Senin, 24 Desember 2018

KEDUDUKAN SUNNAH DALAM SYARI’AT ISLAM


Sunnah di dalam agama Islam adalah setara dengan al-Qur’an, karena sama-sama wahyu dari Allah ta'ala. Oleh karena itulah kita harus menjadikan sunnah sebagai hujjah (pedoman dan sumber utama) dalam beragama sebagaimana al-Qur’an. Rasulullah shallallahu 'alaihi wa sallam bersabda:
أَلاَ إِنِّى أُوتِيتُ الْكِتَابَ وَمِثْلَهُ مَعَهُ
“Ketahuilah, sesungguhnya aku diberi al-Kitab (al-Qur’an) dan yang sepertinya (Sunnah) bersamanya.” (HR. Abu Dawud 4606, Ahmad 17174, dinilai shahih oleh Syaikh al-Albani dalam Shahihul Jami’ish Shaghir 2643)
Seorang Muslim Harus Mentaati Rasulullah shallallahu 'alaihi wa sallam
Allah subhanahu wa ta'ala telah berfirman:
وَمَا كَانَ لِمُؤْمِنٍ وَلَا مُؤْمِنَةٍ إِذَا قَضَى اللَّهُ وَرَسُولُهُ أَمْرًا أَنْ يَكُونَ لَهُمُ الْخِيَرَةُ مِنْ أَمْرِهِمْ وَمَنْ يَعْصِ اللَّهَ وَرَسُولَهُ فَقَدْ ضَلَّ ضَلَالًا مُبِينًا
Dan tidaklah pantas bagi laki-laki yang beriman dan perempuan yang beriman, apabila Allah dan Rasul-Nya telah menetapkan suatu ketetapan, akan ada pilihan (yang lain) bagi mereka tentang urusan mereka.

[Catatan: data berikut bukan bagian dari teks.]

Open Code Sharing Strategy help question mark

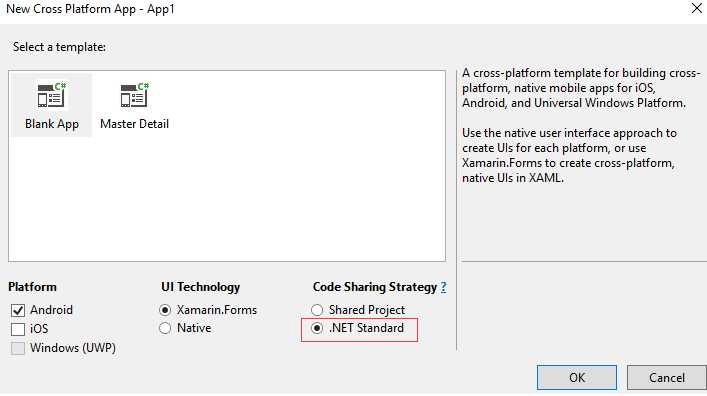coord(444,287)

Dan barangsiapa mendurhakai Allah dan Rasul-Nya, maka sungguh ia telah tersesat dengan kesesatan yang nyata.” (QS. al-Ahzab [33]: 36)

Sahabat Abdullah bin Mas’ud radhiyallahu 'anhu berkata:
لَعَنَ اللَّهُ الْوَاشِمَاتِ وَالْمُسْتَوْشِمَاتِ وَالنَّامِصَاتِ وَالْمُتَنَمِّصَاتِ وَالْمُتَفَلِّجَاتِ لِلْحُسْنِ الْمُغَيِّرَاتِ خَلْقَ اللَّهِ
“Allah melaknat perempuan yang mentato dan yang minta ditato, perempuan yang menghilangkan bulu di wajahnya dan yang minta dihilangkan bulu di wajahnya, perempuan yang merenggangkan giginya untuk kecantikan, yang semua merupakan perbuatan merubah ciptaan Allah.”
Ucapan ini pun sampai kepada seorang perempuan dari Bani Asad yang dipanggil Ummu Ya’qub, ia biasa membaca al-Qur’an. Ia pun mendatangi Abdullah dan berkata: “Benarkah ucapan yang sampai kepadaku darimu, bahwa engkau melaknat perempuan yang mentato dan yang minta ditato, perempuan yang minta dihilangkan bulu di wajahnya, perempuan yang merenggangkan giginya, yang semua merupakan perbuatan merubah ciptaan Allah?”
Abdullah bin Mas’ud pun berkata: “Kenapa aku tidak melaknat orang yang dilaknat oleh Rasulullah shallallahu 'alaihi wa sallam sedangkan hal itu ada di dalam Kitabullah (al-Qur’an).”
Perempuan tersebut berkata: “Aku telah membaca seluruh al-Qur’an, tapi aku tidak mendapatkan hal itu.”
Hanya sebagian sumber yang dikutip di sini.